On April 15, 1912, during her maiden voyage, the widely considered “unsinkable” RMS Titanic sank after colliding with an iceberg. Unfortunately, there weren’t enough lifeboats for everyone onboard, resulting in the death of 1502 out of 2224 passengers and crew.

While there was some element of luck involved in surviving, it seems some groups of people were more likely to survive than others.

In this challenge, we ask you to build a predictive model that answers the question: “what sorts of people were more likely to survive?” using passenger data (ie name, age, gender, socio-economic class, etc).

More info at https://www.kaggle.com/c/titanic

Titanic-Analysis

Description

The notebook given contains a detailed analysis of the python dataset and achieves 78.229 accuracy which gave me a rank of 3651 out of 17781

File-Description

titanic.ipynb - The main notebook for the competition written in Python. Contains Exploratory Data Analysis, Data Preprocessing and Models applied on the dataset and their accuracy according to kaggle.
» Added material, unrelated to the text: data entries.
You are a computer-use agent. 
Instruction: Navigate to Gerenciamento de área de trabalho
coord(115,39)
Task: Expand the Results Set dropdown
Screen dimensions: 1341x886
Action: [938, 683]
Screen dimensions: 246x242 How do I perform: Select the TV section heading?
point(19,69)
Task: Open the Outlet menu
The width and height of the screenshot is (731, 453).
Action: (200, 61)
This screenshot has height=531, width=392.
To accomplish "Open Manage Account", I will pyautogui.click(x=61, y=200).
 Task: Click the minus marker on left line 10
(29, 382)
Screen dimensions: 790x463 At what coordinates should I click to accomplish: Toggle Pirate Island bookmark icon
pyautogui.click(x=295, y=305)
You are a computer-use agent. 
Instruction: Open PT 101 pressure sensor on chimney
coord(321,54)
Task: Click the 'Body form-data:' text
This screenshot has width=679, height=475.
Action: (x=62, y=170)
train.csv- The train dataset(Detailed description in notebook)

test.csv- The test dataset(Detailed description in notebook)
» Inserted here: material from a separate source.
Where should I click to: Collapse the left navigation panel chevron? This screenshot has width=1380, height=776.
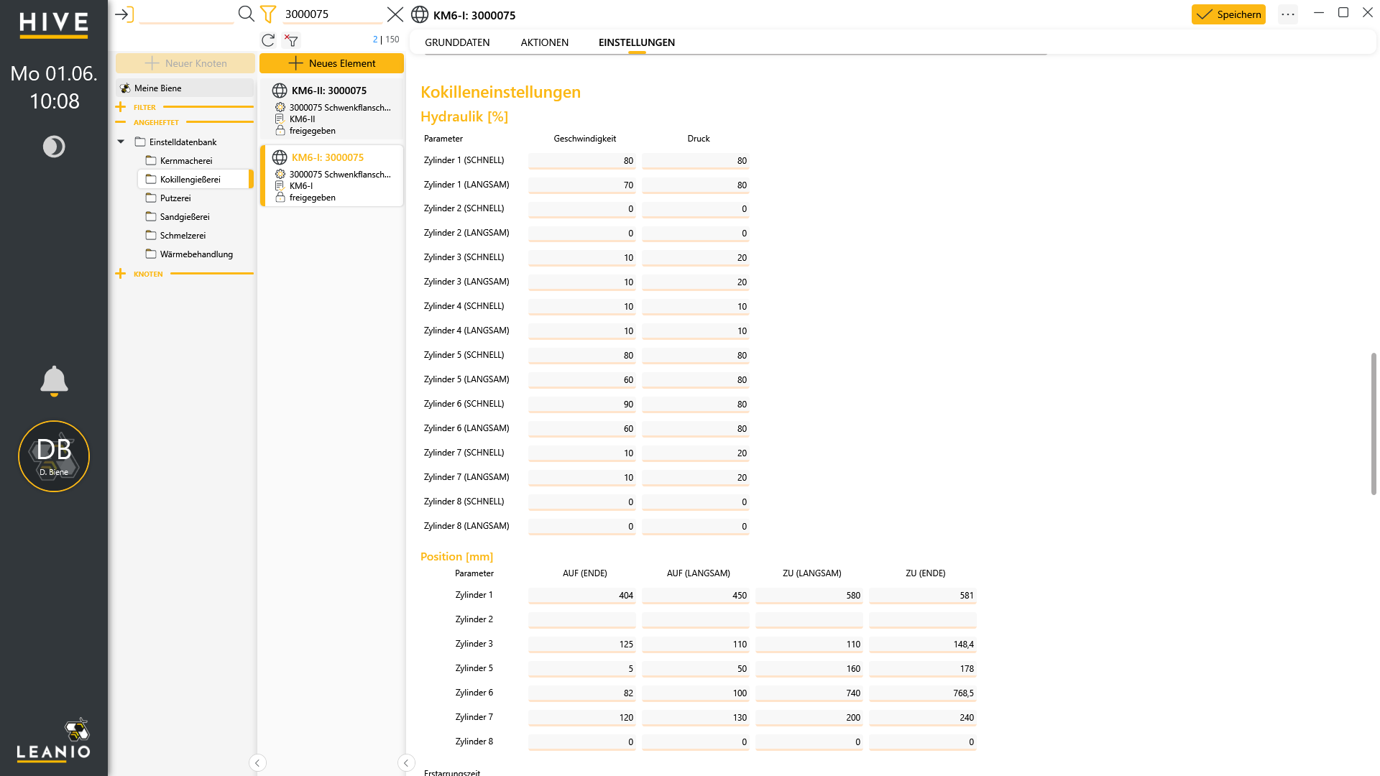(257, 763)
catboostsub.csv- The catboost model prediction file.

decisiontreesub.csv- The decision tree model prediction file.

lgbsub.csv- The LightGBM model prediction file.

logisticsub.csv- The logistic regression model prediction file.

randomforestsub.csv - The random forest model prediction file.

svmsub.csv - The support vector machine model prediciton file.

xgbsub.csv - The XGBoost model prediction file.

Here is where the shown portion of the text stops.